Human liver was used in studies of the para-hydroxylase in mephenytoin, an enzyme considered to be the cause of the genetic polymorphism in mephenytoin metabolism. Researchers developed a gas chromatography method to determine para-hydroxylation and N-demethylation (another major metabolic pathway). Both reactions are localized to the microsomal component and require NADPH. Studies showed that CO, SKF 525-A, and metheprone all inhibited the para-hydroxylation reaction. This led to the conclusion that some form of cytochrome P-450 catalyzes this reaction. Even at a substrate concentration of 500 μM, the rate of N-demethylation in the human liver did not reach saturation. However, the hydroxylation reaction followed Michaelis-Menten kinetics. Km values measured in five different livers ranged from 59 to 143 μM. The linearity of the Eadie-Hofstee plot was consistent with the involvement of a single catalytic site. The major metabolite of the antiepileptic drug mephenytoin (3-methyl-5-ethyl-5-phenylhydantoin) was identified in urine after a single oral dose of 100 mg mephenytoin in humans. Researchers used chemical synthesis, gas chromatography-mass spectrometry, and nuclear magnetic resonance spectroscopy to determine its chemical structure as 3-methyl-5-ethyl-5-(4-hydroxyphenyl)hydantoin (4-OH-M), which is the product of the aromatic hydroxylation of mephenytoin in humans. Quantitative determination of 4-OH-M in the urine of 10 volunteers showed that 43 ± 7% (SD) of the drug was excreted as a glucuronide of this metabolite after a single oral dose of 100 mg mephenytoin. The urinary excretion of the demethylated metabolite 5-ethyl-5-phenylhydantoin (Nirvanol) is very low (only 1% of the dose over 24 hours), highlighting the importance of 4-OH-M as the major metabolite following a single oral dose of mephenytoin. Under the selected conditions, no other hydroxylated products of mephenytoin (2-OH-M, E-OH-M, or aliphatic hydroxylated 2-OH-ethyl-M) were detected (less than 1 μmol/24 hours). For more complete metabolite/metabolite data on mephenytoin (6 metabolites in total), please visit the HSDB record page. Biological half-life: Approximately 7 hours… A single-dose study of mephenytoin… was conducted in hospitalized adult patients receiving stable therapy with other antiepileptic drugs. ...The time to peak concentration (Tmax) of mephenytoin is 1 hour, and its half-life (T1/2) is 7 hours; the T1/2 of its metabolite 5-ethyl-5-phenylhydantoin is 96 hours. ...

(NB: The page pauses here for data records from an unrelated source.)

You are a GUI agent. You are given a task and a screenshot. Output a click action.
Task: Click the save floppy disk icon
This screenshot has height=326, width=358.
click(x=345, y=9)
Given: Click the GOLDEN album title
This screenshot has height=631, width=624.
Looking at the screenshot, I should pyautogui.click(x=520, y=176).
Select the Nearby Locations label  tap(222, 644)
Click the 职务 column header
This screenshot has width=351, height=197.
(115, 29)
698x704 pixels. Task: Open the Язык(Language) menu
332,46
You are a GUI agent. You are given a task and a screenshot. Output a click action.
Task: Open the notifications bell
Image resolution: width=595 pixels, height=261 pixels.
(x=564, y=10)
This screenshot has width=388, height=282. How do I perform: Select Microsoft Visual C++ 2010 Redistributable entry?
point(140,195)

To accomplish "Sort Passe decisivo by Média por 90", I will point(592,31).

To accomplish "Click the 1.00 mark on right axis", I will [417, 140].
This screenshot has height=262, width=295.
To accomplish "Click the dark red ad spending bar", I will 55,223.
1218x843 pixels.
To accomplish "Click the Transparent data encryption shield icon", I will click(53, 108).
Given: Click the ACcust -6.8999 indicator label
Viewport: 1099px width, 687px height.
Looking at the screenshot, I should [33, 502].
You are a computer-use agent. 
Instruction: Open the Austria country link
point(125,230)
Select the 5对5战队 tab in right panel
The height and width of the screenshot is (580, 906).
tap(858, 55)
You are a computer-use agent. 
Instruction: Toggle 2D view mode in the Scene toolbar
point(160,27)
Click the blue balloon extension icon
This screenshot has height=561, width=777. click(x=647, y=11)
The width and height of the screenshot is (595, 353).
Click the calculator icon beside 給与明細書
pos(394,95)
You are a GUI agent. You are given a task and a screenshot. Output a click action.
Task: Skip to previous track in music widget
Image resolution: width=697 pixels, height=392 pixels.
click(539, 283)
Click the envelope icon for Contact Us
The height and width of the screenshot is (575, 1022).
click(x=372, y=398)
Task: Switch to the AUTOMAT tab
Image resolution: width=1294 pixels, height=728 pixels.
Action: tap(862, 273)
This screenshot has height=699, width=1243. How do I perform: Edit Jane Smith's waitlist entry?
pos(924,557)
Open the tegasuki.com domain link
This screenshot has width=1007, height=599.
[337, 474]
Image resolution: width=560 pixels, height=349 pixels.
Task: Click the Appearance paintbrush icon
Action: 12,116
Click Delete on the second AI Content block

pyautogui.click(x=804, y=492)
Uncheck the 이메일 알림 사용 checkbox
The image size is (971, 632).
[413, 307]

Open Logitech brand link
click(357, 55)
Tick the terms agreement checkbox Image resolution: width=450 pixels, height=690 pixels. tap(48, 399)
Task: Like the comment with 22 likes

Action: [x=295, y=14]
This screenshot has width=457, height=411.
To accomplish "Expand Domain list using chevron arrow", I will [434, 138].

Approximately 7 hours, but for the active metabolite nilvano, approximately 95 to 144 hours.

Interactions
For patients who frequently take other liver enzyme inducers (e.g., phenytoin sodium), a single toxic dose or prolonged use of acetaminophen may increase the risk of hepatotoxicity and reduce its therapeutic effect. /Phenytoin Anticonvulsants/
Concomitant use of alcohol or central nervous system depressants may enhance the central nervous system depressant effects of phenytoin anticonvulsants. Prolonged alcohol consumption may decrease serum concentrations and efficacy of phenytoin anticonvulsants; concomitant use of phenytoin anticonvulsants and acute alcohol consumption may increase serum phenytoin concentrations. /Phenytoin Anticonvulsants/
Concomitant use of amiodarone and phenytoin sodium, and possibly in combination with other phenytoin anticonvulsants, may increase plasma concentrations of phenytoin, leading to enhanced efficacy and/or increased toxicity. Concomitant use of phenytoin-type anticonvulsants with coumarin or indanedione derivative anticoagulants, chloramphenicol, cimetidine, disulfiram, influenza virus vaccine, isoniazid, methylphenidate, phenylbutazone, ranitidine, salicylates, or sulfonamides may lead to increased serum concentrations of phenytoin-type anticonvulsants due to slowed metabolism, thereby enhancing the effects and/or toxicity of phenytoin-type anticonvulsants. Dosage adjustment of the anticonvulsants may be necessary. Furthermore, the anticoagulant effect of coumarin or indanedione derivative anticoagulants may initially be enhanced, but diminishes with continued concomitant use. /Phenytoin-type anticonvulsants/ For more complete data on interactions of phenytoin (23 in total), please visit the HSDB record page.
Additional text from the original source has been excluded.